§ WHAT THE EXERCISE ASKS: The expected answer is a single number, namely how many lines in the data below hold the word "computer".
--- DATA FOR PROCESSING Enclosed Below ---
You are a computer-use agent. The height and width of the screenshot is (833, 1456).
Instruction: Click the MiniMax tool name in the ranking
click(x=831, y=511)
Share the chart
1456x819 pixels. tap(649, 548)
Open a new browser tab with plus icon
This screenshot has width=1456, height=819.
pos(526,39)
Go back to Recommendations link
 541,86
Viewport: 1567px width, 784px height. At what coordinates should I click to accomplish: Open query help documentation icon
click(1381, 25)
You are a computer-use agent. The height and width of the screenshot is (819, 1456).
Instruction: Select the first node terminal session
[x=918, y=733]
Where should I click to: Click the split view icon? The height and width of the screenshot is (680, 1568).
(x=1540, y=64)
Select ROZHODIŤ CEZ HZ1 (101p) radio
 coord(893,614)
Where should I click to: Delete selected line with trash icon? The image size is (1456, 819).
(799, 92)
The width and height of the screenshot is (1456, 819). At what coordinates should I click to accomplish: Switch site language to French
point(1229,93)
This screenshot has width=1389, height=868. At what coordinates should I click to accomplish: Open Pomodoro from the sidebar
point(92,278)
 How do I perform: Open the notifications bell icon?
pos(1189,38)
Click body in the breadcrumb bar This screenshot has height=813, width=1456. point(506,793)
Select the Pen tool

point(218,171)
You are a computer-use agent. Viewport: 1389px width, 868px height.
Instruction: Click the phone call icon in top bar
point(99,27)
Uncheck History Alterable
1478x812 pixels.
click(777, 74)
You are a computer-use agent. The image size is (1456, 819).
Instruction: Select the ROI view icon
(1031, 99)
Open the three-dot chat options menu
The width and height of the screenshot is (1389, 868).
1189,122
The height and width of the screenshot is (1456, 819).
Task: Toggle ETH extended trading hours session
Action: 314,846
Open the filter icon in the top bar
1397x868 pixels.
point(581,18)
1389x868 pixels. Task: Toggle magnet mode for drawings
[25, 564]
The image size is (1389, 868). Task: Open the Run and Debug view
--- End of Enclosed DATA FOR PROCESSING ---
§ ANSWER TO THE EXERCISE: 4